→ **DIRECTIVE 1**: Decide whether each statement below agrees with the pydftools example. Answer yes or no for each, and quote the deciding words of the pydftools example. (a) The example mimics example 1 of dftools. (b) The fit is performed as soon as the fitting object is created. (c) The mock survey selected 1000 sources.
→ **DIRECTIVE 2**: Please summarize the pydftools example in two sentences.
→ **DIRECTIVE 3**: From the pydftools example, output the passage starting at "p_true = model.p0" and ending at "sigma, model=model, verbose=True)".
** EXTRACT PROVIDED follows **
Basic Example

This example is a basic introduction to using pydftools. It mimics example 1 of dftools.



In [1]:

    
# Import relevant libraries
%matplotlib inline

import pydftools as df
import time

 # Make figures a little bigger in the notebook
import matplotlib as mpl
mpl.rcParams['figure.dpi'] = 120 

# For displaying equations
from IPython.display import display, Markdown

Choose some parameters to use throughout



In [2]:

    
n = 1000
seed = 1234
sigma = 0.5
model =df.model.Schechter()
p_true = model.p0

Generate mock data with observing errors:



In [3]:

    
data, selection, model, other = df.mockdata(n = n, seed = seed, sigma = sigma, model=model, verbose=True)









    



Number of sources in the mock survey (expected): 1000.000
Number of sources in the mock survey (selected): 1000

Create a fitting object (the fit is not performed until the fit object is accessed):



In [4]:

    
survey = df.DFFit(data=data,  selection=selection, model=model)

Perform the fit and get the best set of parameters:



In [5]:

    
start = time.time()
print(survey.fit.p_best)
print("Time for fitting: ", time.time() - start, " seconds")









    



[ -2.04370588  11.12540248  -1.29867552]
Time for fitting:  0.47102880477905273  seconds

Plot the covariances:



In [6]:

    
fig = df.plotting.plotcov([survey], p_true=p_true, figsize=1.3)
** End of EXTRACT PROVIDED **
** SOURCE DATA follows **
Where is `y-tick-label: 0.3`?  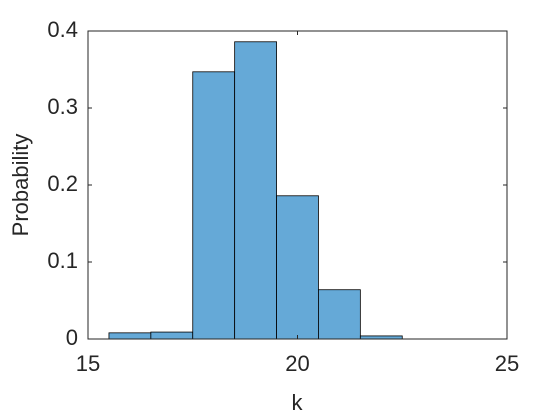 y-tick-label: 0.3 is located at coordinates (62, 106).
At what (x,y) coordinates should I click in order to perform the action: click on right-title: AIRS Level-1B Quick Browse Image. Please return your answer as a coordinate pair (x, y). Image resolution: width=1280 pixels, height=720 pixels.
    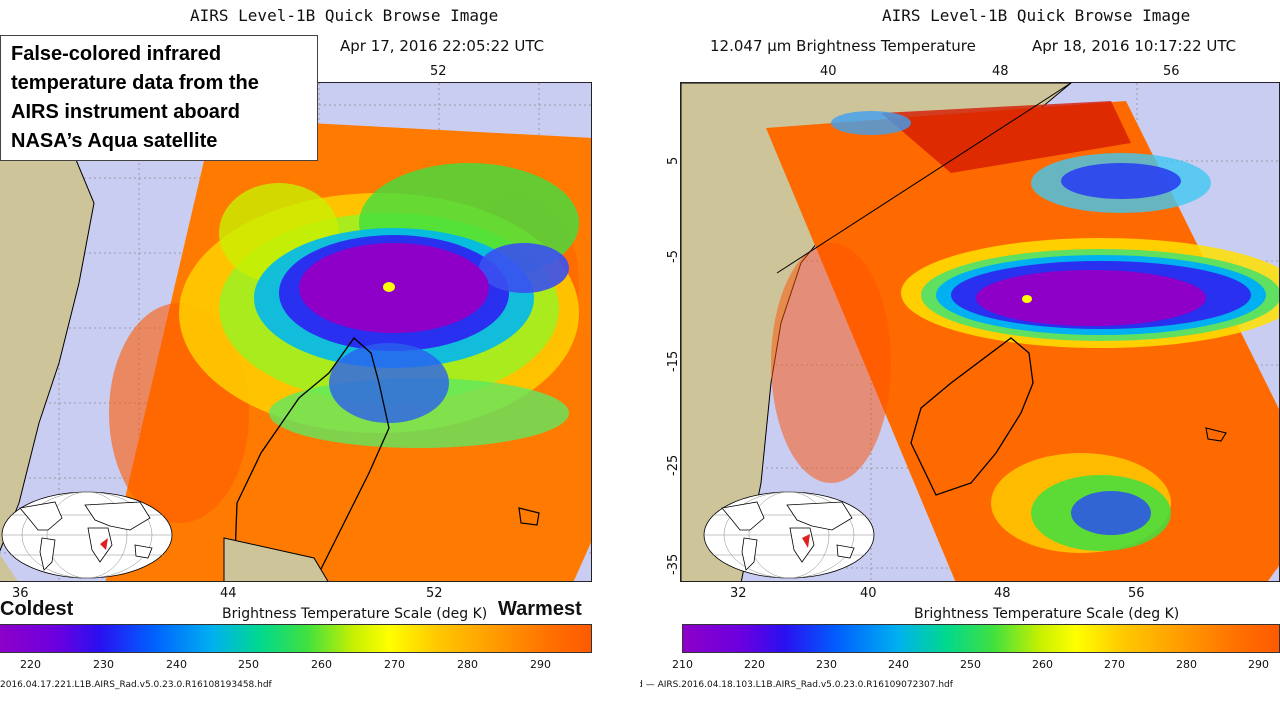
** End of SOURCE DATA **
→ **RESULT 1**:
(a) Yes: "It mimics example 1 of dftools."
(b) No: "the fit is not performed until the fit object is accessed"
(c) Yes: "Number of sources in the mock survey (selected): 1000"

→ **RESULT 2**: The pydftools example is a basic introduction to using pydftools that mimics example 1 of dftools. It generates mock data with observing errors, creates a fitting object, performs the fit to get the best set of parameters, and plots the covariances.

→ **RESULT 3**:
p_true = model.p0

Generate mock data with observing errors:



In [3]:

    
data, selection, model, other = df.mockdata(n = n, seed = seed, sigma = sigma, model=model, verbose=True)